In recent posts, I have been focusing on Ebola crisis as a case study about data. The Ebola example provides a good example because so much information is only recently discovered and even more information is missing. As the information emerges in popular news reporting media, there is an opportunity to observe patterns and to identify new areas for improving data collection or interpretation. My focus was to look at the problem from a data perspective instead of a medical perspective.
Recently, I encountered an article on LinkedIn that described the challenges hospitals encounter in order to handle contagious diseases, where the biggest fear is an influenza outbreak. Of the many messages in this article, there is one that I want to focus on, and that is the prospect of seeking alternatives to hospitals for treating highly contagious diseases. He makes a good point that the biggest bottleneck for handing contagious epidemics may be the housekeeping that have to follow very rigorous procedures to prepare a room for a new patient. Another point is that even in the case of influenza, the immunization shots may only be 50% effective so that half of the hospital staff treating such patients may contract the illness. If the disease is as dangerous as the flu of 1918-1919 (unfairly named Spanish flu) that killed a significant number of patients who were previously very healthy, work in the hospital can become a dangerous occupation.
In this article, he suggests that a better alternative would be to keep the sick out of the hospitals and treat them at home in particular. He alludes to the quote “A Hospital is no place to be sick.” by Samuel Goldwyn, but applies it to the specific case of contagious diseases. The hospitals are best suited for treatable conditions like cancers, heart attacks, or strokes, and for addressing traumas. These conditions have specific remedies that can be optimized in the hospital setting. Also, these are not contagious although there is a need to protect from spreading coincidental diseases that these patients may have.

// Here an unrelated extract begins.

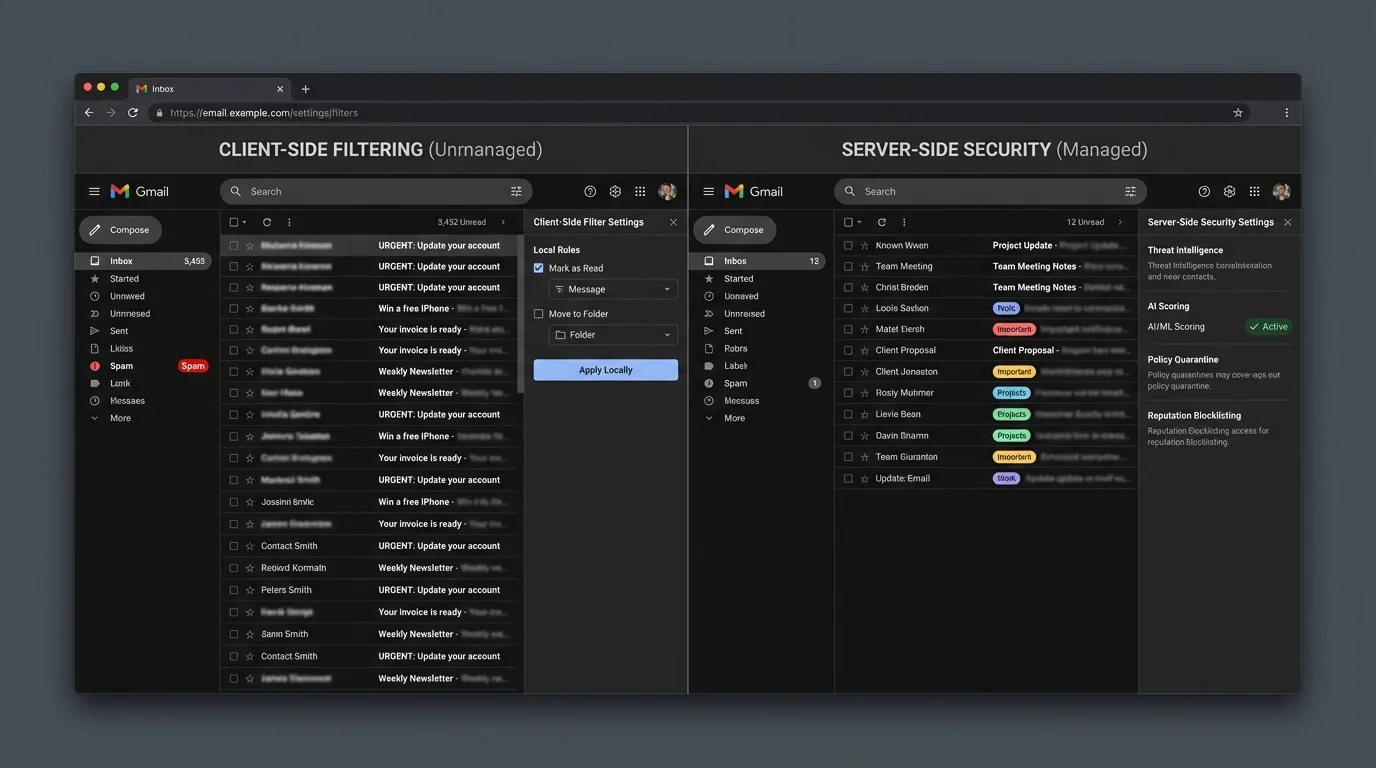Open the Folder dropdown in filter settings
This screenshot has height=768, width=1376.
coord(612,334)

In contrast, contagious diseases like the flu and Ebola (that initially presents itself with flu symptoms), there really is no cure for the disease outside of managing the disease such as maintaining hydration while the body eventually cures itself. The hospital really offers nothing more than isolation and comfort for patients, where these objectives are nearly as effectively available by keeping the patients in their homes. We could effectively treat contagious diseases by building an infrastructure to make the home the first choice for treating flu symptoms.
Coincidentally, there was a recent demonstration by the disruptive transportation company Uber to deliver Flu shots at home. This service was a short trial and involved a simple one time visit to administer flu shots by certified health providers, but the service was delivered to individual’s homes. This is an example that shows that there is at least a thought of using modern mobile-technologies to dispatch health providers to homes instead of requiring them to come to high-traffic health centers. In this case, the immunization is low risk simple procedure, but it does demonstrate the concept of delivering health care to homes by using scheduling technologies to stage resources in places that are more likely to need it.
The LinkedIn article and the Uber experiment suggests the possibility of applying ride-sharing concepts to the management of actual flu cases (and perhaps even Ebola cases) at the patient’s home and thus keep these cases out of the hospital. This medical house-call service would require better equipped mobile units to handle carrying blood samples, deliver substantial protective garments and hydration fluids to the house, and a staging area to don and doff PPE for the provider. This will require some investment in specially equipped vehicles but it is easy to imagine that this concept can work with similar opportunities for optimization that Uber has shown with their ride-sharing service.
A flu outbreak will result in mobile calls for service (like a taxi calls). Because the disease is contagious, there are likely to be hot spots in the city where the disease is more prevalent. These hot spots can be readily identified using the call data to allow for optimal allocation of the vehicles and staff to be in the vicinity of the hot spots before the call for a new service arrives. The health provider’s time can be optimized to keep specific house calls a short commute distance because they will be staged near where their services are needed.
In terms of labor optimization, such a mobile technology approach may not be as efficient as hospital settings where a single nurse can handle many more patients in an day because the patients are all nearby.
However, as noted in the LinkedIn article, these diseases are highly contagious. Bringing these diseases into the hospital risks infecting other patients and increases the labor to keep things disinfected. There is a risk that the contagious disease can infect the health provider staff. When that happens, the whole hospital suffers directly from the lost labor and indirectly due to the fear that could cause some staff to stop showing up to work from justifiable fear of contracting the disease in the hospital. That second problem of fear only has to start with the lowest-paid housekeeping staff to bring the hospital operations to a halt.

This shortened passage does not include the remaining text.